Loop 2, the value and $arr[2]
become $arr[1]
, which is 'bar'.
Loop 3, the value and $arr[2]
become $arr[2]
, which is 'bar' (because of loop 2).
The value 'baz' is actually lost at the first call of the second foreach loop.
Debugging the Output
For each iteration of the loop, we'll echo the value of $item
as well as recursively print the array $arr
.
When the first loop is run through, we see this output:
foo
Array ( [0] => foo [1] => bar [2] => baz )
bar
Array ( [0] => foo [1] => bar [2] => baz )
baz
Array ( [0] => foo [1] => bar [2] => baz )
At the end of the loop, $item
is still pointing to the same place as $arr[2]
.
When the second loop is run through, we see this output:
foo
Array ( [0] => foo [1] => bar [2] => foo )
bar
Array ( [0] => foo [1] => bar [2] => bar )
bar
Array ( [0] => foo [1] => bar [2] => bar )

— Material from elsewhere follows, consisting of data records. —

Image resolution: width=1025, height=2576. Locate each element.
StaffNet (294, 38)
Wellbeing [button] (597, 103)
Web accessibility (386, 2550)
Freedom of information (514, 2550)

You'll notice how each time array put a new value into $item
, it also updated $arr[3]
with that same value, since they are both still pointing to the same location. When the loop gets to the third value of the array, it will contain the value bar
because it was just set by the previous iteration of that loop.
Is it a bug?
No. This is the behavior of a referenced item, and not a bug. It would be similar to running something like:
for ($i = 0; $i < count($arr); $i++) { $item = $arr[$i]; }
A foreach loop isn't special in nature in which it can ignore referenced items. It's simply setting that variable to the new value each time like you would outside of a loop.